Activity
Return exactly the lines below, starting with the one that has "Beschlussverfahren (471, 1210)" and going on through the one that has "Sachverständige".

Exercise data
· · · · · · ·

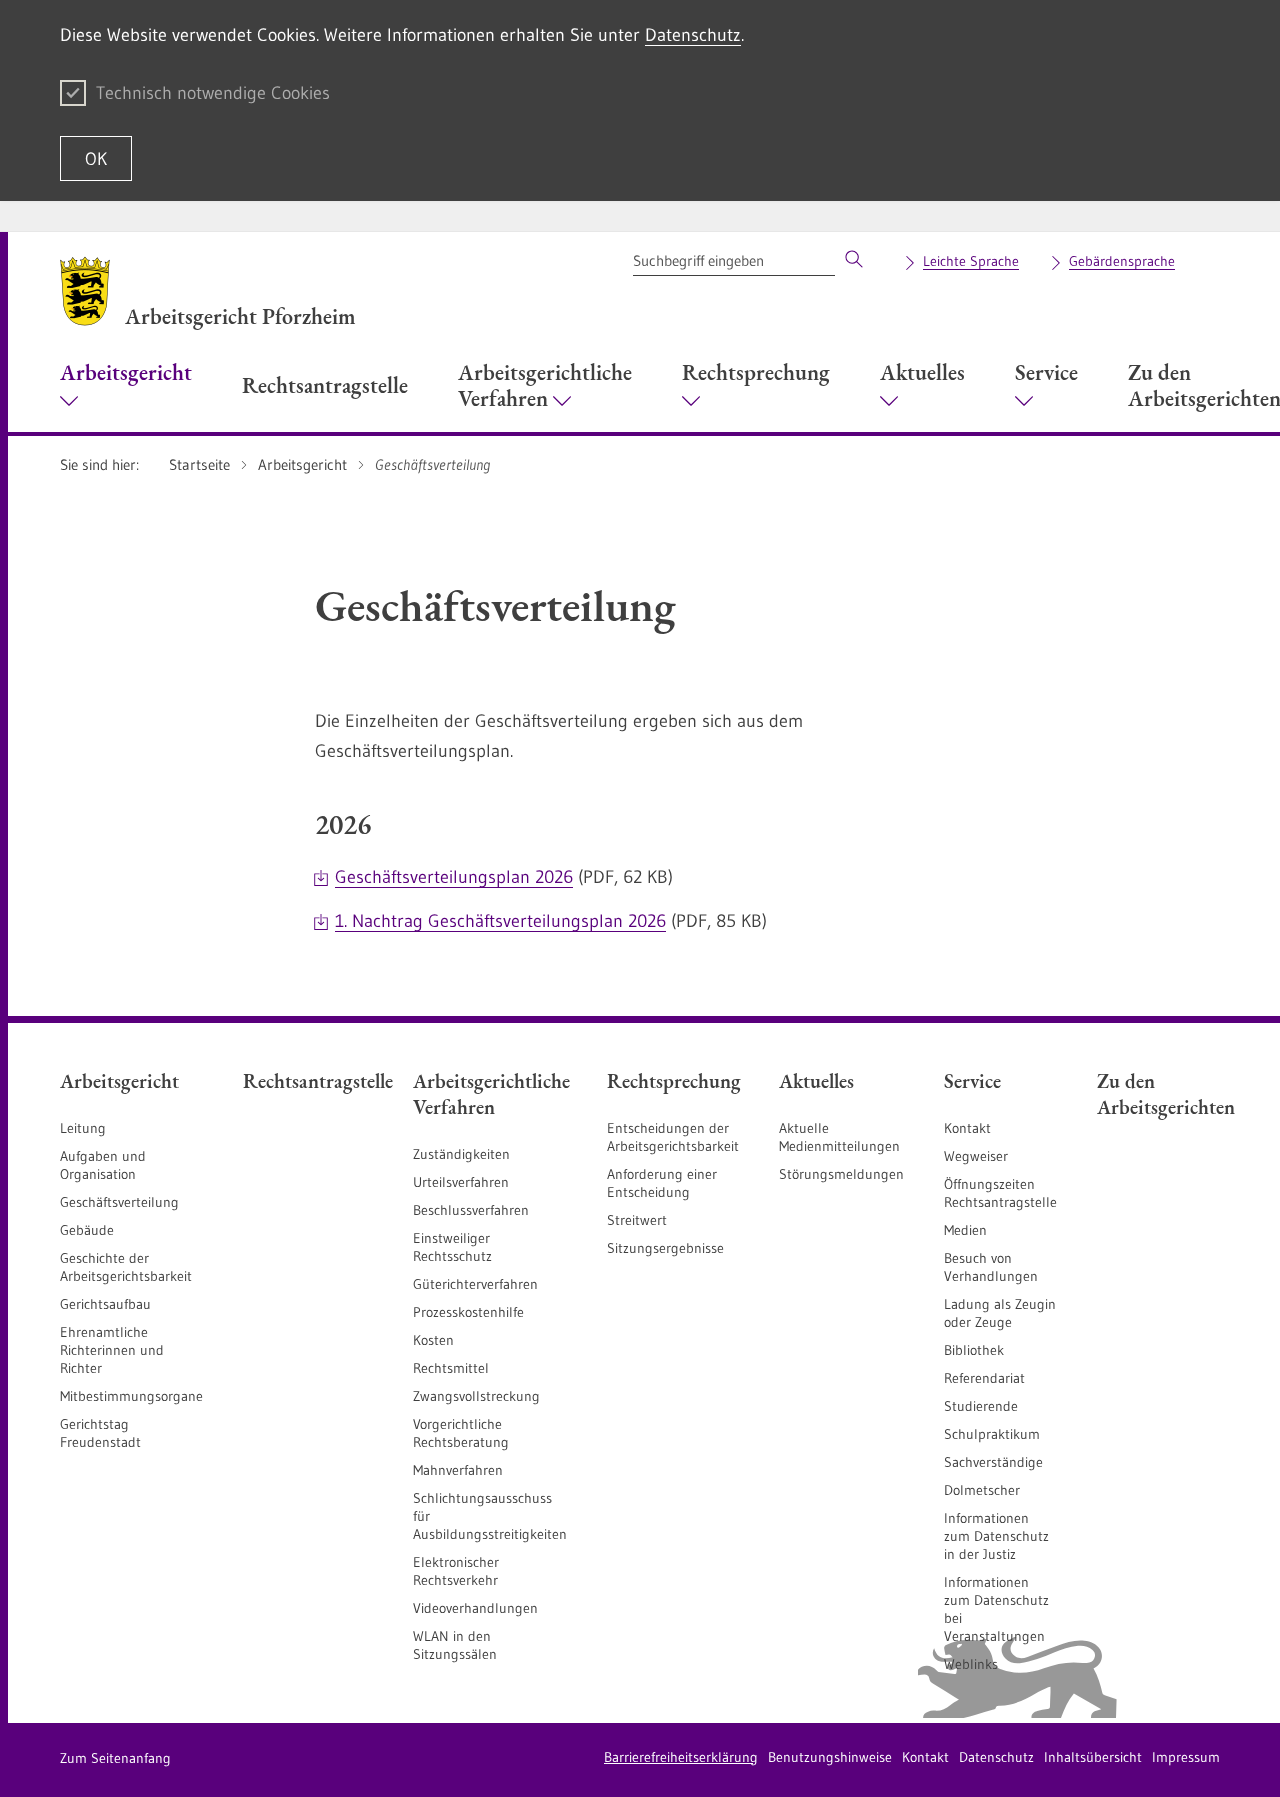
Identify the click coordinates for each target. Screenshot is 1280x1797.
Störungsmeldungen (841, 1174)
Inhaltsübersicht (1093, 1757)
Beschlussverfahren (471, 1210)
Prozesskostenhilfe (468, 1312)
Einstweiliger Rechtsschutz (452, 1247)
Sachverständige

· · · · · · ·

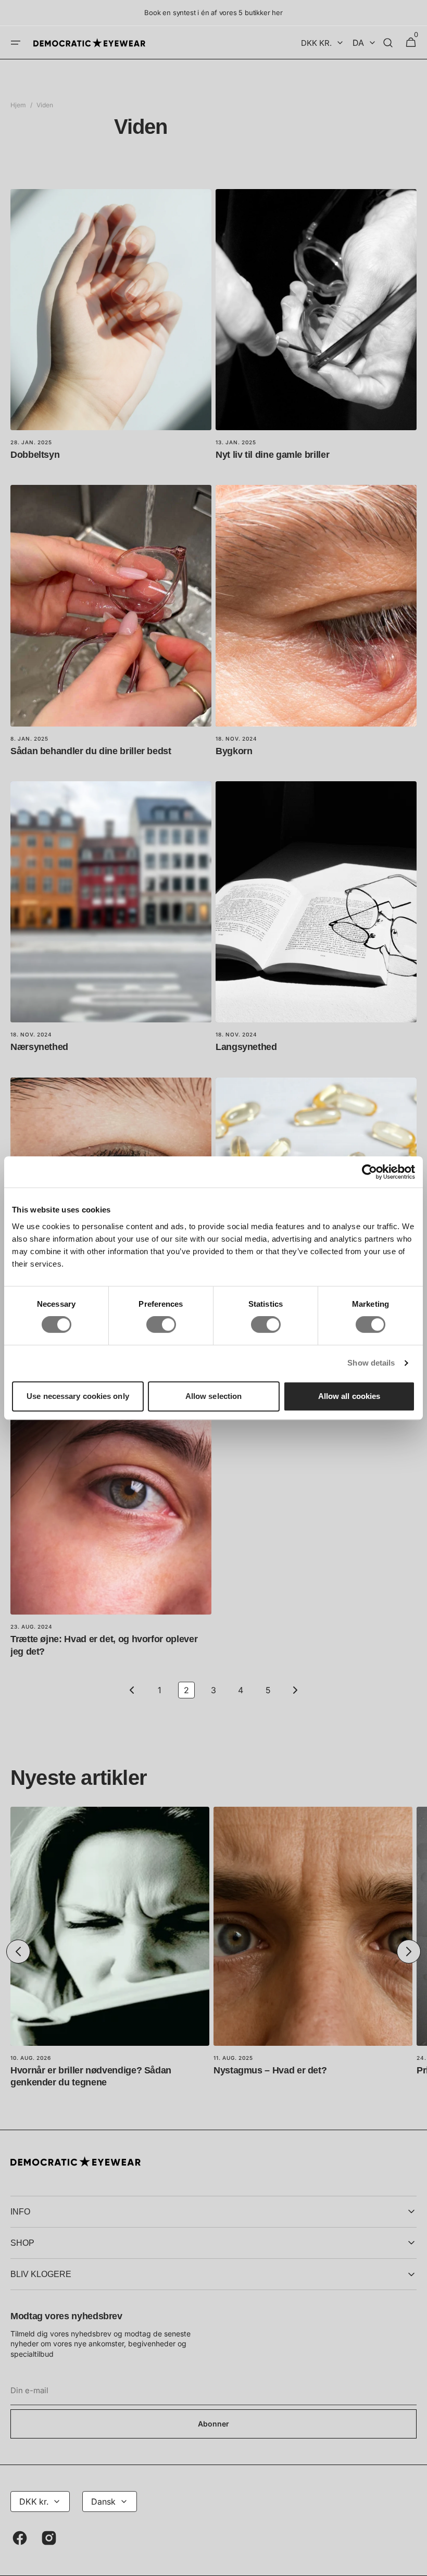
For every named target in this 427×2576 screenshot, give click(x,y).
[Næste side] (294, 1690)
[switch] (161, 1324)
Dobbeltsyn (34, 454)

· · · · · · ·

Expected answer
Beschlussverfahren (471, 1210)
Prozesskostenhilfe (468, 1312)
Einstweiliger Rechtsschutz (452, 1247)
Sachverständige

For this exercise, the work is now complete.